■ What you have to do
Render the lines starting with the one that contains "Click the date label 20 on time axis" and going on through the end of the records as a numbered list, leaving out blank lines.
-- BEGIN Data shown --
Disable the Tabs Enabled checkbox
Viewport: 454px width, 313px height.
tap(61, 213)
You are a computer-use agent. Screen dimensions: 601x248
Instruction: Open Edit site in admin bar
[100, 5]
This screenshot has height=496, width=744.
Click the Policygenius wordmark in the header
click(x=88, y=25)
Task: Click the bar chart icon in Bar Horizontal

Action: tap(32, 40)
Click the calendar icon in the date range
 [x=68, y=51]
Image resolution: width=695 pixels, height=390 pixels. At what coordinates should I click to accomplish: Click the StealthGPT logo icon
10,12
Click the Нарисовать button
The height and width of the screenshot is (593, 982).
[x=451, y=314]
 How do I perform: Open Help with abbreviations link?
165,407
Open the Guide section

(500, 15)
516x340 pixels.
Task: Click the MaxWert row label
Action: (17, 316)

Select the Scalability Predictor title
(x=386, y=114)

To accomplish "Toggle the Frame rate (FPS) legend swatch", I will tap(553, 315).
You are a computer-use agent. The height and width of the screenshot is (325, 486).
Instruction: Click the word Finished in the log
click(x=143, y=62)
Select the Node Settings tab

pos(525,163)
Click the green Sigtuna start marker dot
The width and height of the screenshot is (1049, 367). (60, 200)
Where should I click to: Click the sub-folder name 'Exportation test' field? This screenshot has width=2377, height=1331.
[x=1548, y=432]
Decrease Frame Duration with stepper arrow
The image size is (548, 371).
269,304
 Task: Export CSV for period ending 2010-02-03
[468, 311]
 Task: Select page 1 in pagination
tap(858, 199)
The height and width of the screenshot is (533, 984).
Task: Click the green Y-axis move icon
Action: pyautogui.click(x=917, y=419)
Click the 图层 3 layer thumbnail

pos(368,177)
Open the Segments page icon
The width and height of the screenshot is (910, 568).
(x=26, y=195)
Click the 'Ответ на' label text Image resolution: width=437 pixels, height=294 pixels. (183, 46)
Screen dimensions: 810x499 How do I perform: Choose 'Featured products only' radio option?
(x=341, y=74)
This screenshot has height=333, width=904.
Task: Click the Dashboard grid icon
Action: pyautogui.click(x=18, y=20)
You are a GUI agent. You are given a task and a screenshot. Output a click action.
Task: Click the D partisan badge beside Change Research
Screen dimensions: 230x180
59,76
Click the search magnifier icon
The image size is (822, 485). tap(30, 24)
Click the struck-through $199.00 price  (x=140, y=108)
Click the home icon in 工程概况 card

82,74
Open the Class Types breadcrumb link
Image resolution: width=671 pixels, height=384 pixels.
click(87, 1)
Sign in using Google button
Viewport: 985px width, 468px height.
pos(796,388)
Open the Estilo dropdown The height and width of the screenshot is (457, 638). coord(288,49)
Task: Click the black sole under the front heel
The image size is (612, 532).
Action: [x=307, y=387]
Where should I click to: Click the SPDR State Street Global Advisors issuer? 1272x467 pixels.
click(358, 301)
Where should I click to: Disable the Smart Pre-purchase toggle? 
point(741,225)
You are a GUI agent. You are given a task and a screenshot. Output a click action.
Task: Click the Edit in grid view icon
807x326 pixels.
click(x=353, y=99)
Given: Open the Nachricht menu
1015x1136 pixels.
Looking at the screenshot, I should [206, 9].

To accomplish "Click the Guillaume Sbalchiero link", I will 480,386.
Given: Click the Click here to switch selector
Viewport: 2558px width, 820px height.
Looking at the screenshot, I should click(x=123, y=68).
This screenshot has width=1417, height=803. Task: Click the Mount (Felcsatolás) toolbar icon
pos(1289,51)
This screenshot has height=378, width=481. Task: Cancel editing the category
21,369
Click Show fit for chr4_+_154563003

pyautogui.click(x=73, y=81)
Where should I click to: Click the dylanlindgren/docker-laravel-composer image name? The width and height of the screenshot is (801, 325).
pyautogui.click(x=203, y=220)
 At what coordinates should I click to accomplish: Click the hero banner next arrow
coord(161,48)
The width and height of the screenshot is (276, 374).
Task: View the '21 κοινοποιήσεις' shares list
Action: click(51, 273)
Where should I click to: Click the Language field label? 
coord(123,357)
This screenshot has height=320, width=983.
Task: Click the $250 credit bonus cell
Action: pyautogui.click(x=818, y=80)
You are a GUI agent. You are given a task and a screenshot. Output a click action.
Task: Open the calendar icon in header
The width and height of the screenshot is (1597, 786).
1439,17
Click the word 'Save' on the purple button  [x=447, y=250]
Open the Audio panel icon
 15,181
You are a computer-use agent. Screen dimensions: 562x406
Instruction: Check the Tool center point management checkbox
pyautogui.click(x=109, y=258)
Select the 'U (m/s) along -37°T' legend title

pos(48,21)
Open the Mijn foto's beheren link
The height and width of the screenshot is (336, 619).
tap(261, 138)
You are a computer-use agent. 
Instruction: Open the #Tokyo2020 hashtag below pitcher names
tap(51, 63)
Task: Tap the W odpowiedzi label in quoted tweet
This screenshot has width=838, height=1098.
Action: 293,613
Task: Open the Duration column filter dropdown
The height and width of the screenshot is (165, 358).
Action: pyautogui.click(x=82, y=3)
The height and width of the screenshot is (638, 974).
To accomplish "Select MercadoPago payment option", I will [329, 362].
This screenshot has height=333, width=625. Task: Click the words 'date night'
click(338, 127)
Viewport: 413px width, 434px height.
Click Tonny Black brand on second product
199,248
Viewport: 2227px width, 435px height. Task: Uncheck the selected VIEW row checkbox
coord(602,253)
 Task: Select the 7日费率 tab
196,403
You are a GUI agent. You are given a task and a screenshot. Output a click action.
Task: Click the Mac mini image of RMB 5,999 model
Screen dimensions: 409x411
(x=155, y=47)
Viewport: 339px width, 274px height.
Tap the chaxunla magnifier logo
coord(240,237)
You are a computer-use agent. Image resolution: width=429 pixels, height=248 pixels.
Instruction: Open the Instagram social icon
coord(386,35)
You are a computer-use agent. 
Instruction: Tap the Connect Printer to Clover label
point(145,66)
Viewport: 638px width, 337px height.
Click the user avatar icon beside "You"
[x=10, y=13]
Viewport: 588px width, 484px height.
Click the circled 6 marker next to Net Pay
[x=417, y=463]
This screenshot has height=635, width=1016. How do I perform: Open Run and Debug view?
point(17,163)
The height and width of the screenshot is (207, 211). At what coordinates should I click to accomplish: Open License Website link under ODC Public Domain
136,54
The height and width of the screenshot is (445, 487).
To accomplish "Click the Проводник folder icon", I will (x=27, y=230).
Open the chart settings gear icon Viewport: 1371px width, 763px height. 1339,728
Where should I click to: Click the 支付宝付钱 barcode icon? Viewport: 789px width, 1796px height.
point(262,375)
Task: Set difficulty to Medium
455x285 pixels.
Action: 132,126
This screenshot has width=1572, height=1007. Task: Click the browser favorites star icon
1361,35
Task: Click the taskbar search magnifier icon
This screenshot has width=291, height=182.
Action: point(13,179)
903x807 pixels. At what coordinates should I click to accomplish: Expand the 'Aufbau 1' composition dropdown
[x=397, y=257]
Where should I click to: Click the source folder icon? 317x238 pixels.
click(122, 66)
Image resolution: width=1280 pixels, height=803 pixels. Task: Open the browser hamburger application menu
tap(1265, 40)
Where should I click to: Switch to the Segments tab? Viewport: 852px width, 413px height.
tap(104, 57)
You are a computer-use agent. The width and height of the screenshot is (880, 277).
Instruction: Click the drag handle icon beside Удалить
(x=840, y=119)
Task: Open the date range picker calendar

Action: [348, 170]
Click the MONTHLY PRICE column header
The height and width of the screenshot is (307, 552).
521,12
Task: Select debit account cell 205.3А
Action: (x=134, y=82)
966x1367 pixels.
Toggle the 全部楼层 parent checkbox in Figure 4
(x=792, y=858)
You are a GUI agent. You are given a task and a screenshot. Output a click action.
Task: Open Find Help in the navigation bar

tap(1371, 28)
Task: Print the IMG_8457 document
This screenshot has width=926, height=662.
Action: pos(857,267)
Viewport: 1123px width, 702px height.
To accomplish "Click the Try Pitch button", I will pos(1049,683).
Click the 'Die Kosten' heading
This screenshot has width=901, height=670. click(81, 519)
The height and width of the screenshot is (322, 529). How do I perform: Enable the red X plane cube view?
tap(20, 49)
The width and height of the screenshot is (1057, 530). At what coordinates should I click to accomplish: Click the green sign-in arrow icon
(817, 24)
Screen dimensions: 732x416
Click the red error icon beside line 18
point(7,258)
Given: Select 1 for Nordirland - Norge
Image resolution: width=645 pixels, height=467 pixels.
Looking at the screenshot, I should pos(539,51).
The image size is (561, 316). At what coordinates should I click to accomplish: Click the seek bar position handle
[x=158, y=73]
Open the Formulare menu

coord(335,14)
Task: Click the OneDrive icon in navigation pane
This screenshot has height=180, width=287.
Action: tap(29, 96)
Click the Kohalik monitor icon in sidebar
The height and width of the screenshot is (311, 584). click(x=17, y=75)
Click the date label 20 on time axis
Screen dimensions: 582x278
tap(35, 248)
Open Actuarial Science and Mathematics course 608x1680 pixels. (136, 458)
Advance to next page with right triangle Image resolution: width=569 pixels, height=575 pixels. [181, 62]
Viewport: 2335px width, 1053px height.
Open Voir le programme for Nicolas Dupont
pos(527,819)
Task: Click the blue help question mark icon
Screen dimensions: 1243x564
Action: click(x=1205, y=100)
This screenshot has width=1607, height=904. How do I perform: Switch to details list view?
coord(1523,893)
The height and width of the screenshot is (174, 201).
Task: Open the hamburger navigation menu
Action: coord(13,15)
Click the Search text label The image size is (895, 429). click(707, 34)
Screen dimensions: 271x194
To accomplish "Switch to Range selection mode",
-- END Data shown --
■ Worked solution
1. Click the date label 20 on time axis
2. Screen dimensions: 582x278
3. tap(35, 248)
4. Open Actuarial Science and Mathematics course 608x1680 pixels. (136, 458)
5. Advance to next page with right triangle Image resolution: width=569 pixels, height=575 pixels. [181, 62]
6. Viewport: 2335px width, 1053px height.
7. Open Voir le programme for Nicolas Dupont
8. pos(527,819)
9. Task: Click the blue help question mark icon
10. Screen dimensions: 1243x564
11. Action: click(x=1205, y=100)
12. This screenshot has width=1607, height=904. How do I perform: Switch to details list view?
13. coord(1523,893)
14. The height and width of the screenshot is (174, 201).
15. Task: Open the hamburger navigation menu
16. Action: coord(13,15)
17. Click the Search text label The image size is (895, 429). click(707, 34)
18. Screen dimensions: 271x194
19. To accomplish "Switch to Range selection mode",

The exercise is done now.